BRIEF ANSWERS FOR TEST 1

• T or F?
  • F, the limit is zero. (L'Hospital's Rule does not apply.)
  • T. Since f=o(g) we have lim_(x goes to infinity) (f/g) = 0. Therefore f/g is bounded for large x, which implies that f=O(g).
  • F. If x = 0 and C = 1, then this equality asserts that ln(2) = 1. But ln(2) = .697..., and not 1.
  • T, since y = e^x is continuous.
  • F. The limit is +Pi.
• Evaluate ...
  • This limit is in the form 1^(infinity), which is indeterminate. L'Hospital's Rule applies to show that the limit is e^3.
  • If you draw the correct triangle it is easy to see that sec(tan^(-1)(x/2)) = square_root(x^2+4)/2.
• Integrate ...
  • Use the substitution u = tan(x). Then you get an answer of 2^(tan(x))/ln(2) + C.
  • Since 3-2t-t^2 = 2^2 - (t+1)^2, we can use the integration formula involving sin^(-1)(t) that we just learned. We get that (before evaluating at the bounds) the integral is 6(sin^(-1)((t+1)/2)). After evaluating we get just Pi.

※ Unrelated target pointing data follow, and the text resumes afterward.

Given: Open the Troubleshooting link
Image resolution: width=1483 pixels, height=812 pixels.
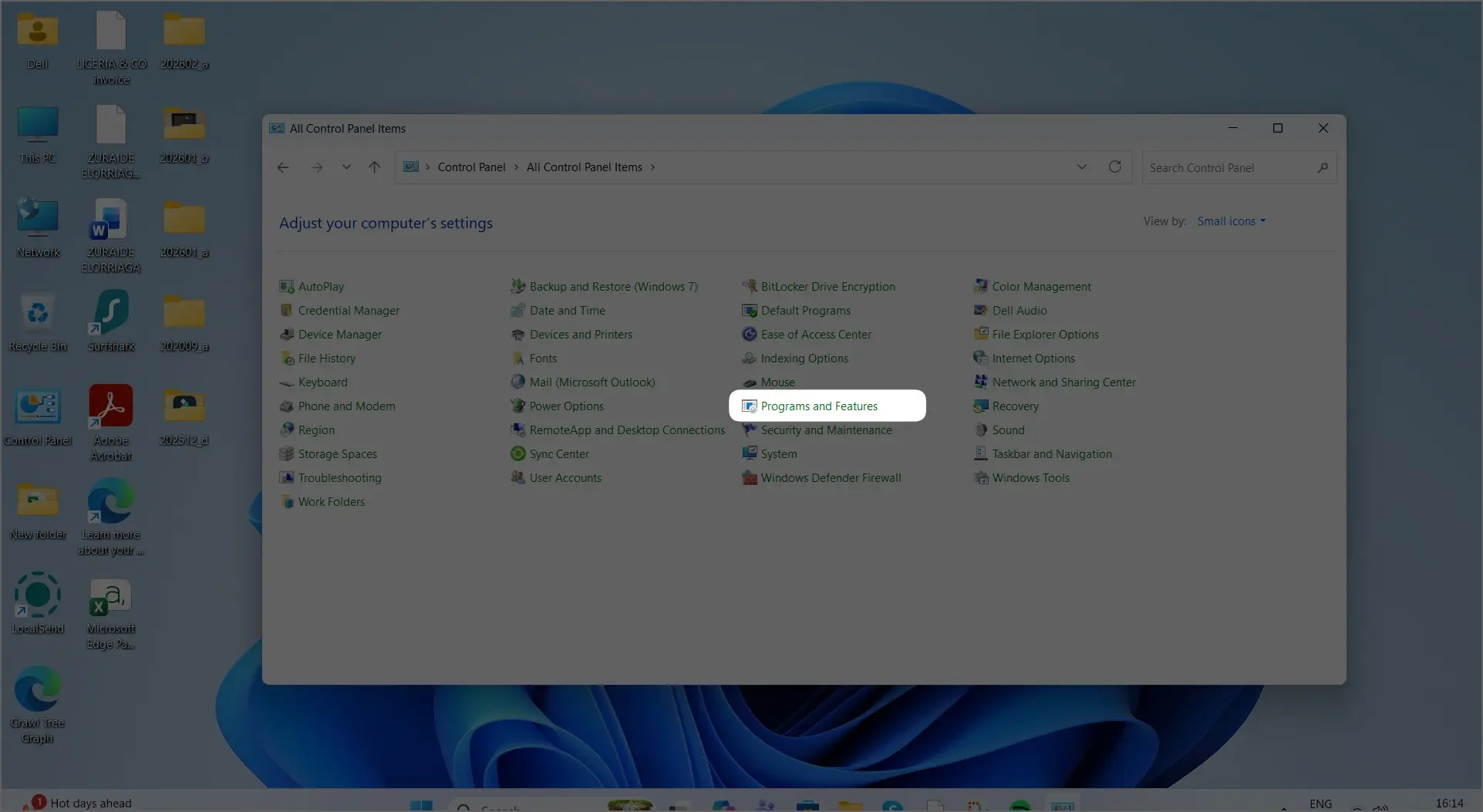Looking at the screenshot, I should coord(339,478).
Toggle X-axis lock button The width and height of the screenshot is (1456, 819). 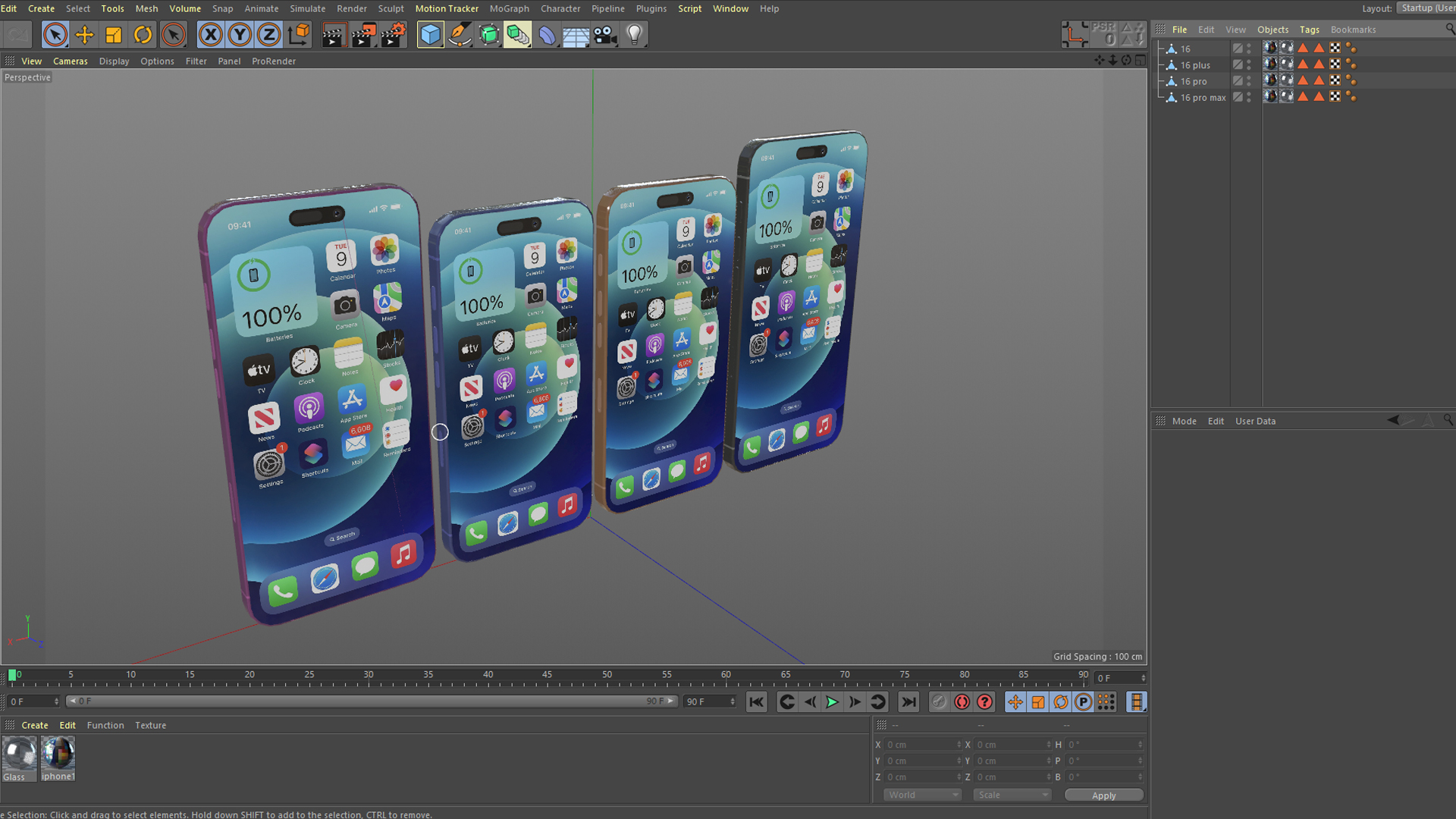pyautogui.click(x=210, y=35)
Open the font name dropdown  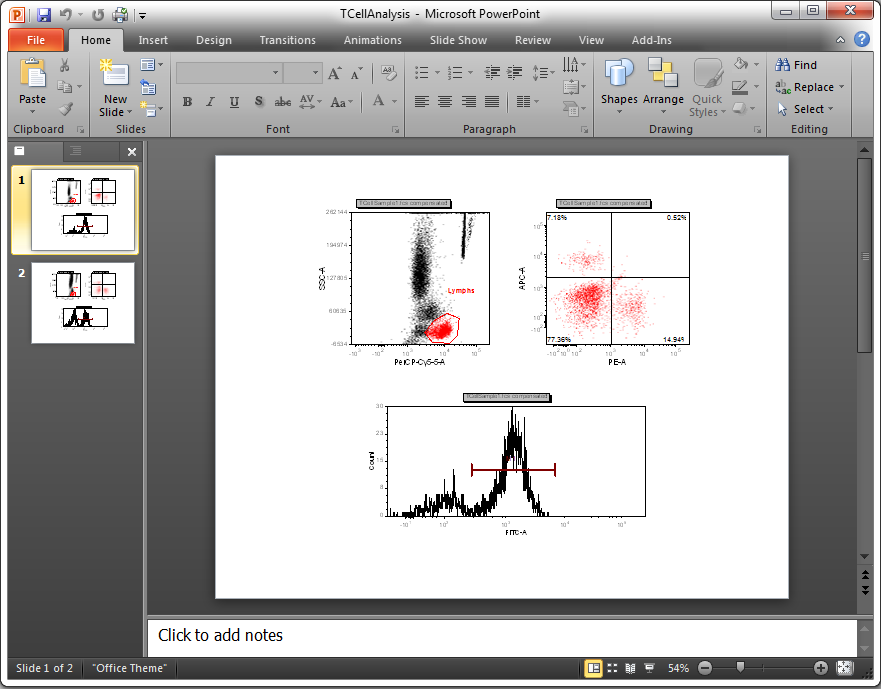pyautogui.click(x=276, y=73)
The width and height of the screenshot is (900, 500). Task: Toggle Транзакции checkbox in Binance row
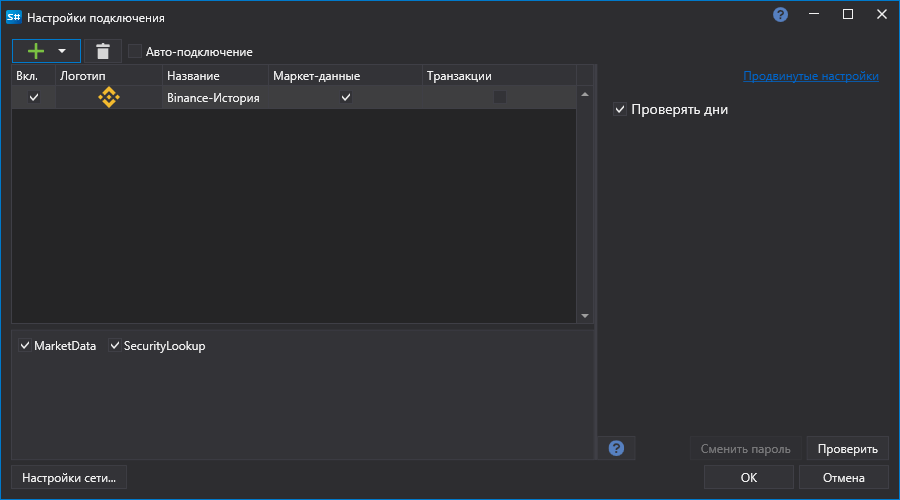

• Solve the IVP. Put it into normal form. P(x) = 1/(xln(x)), so nu(x) = ln(x). Thus y(x) = (1/ln(x))[(1/2)ln^2(x) + C]. From y(e)=1 we calculate that C = 1/2. Thus y(x) = (1/2)[ln(x) + 1/ln(x)]. It follows that y(square_root(e)) = 5/4.
• The bounds of integration are -Pi/3 and +Pi/3. The integral of 8cos(x) - sec^2(x) on this interval is 6*square_root(3).
• We need to integrate Pi*sin^2(x) from 0 to Pi. The answer is (Pi^2)/2.
• If you use the arc length formula this reduces to the integral of cosh(x) from 0 to ln(3). The answer is sinh(ln(3)) = 4/3.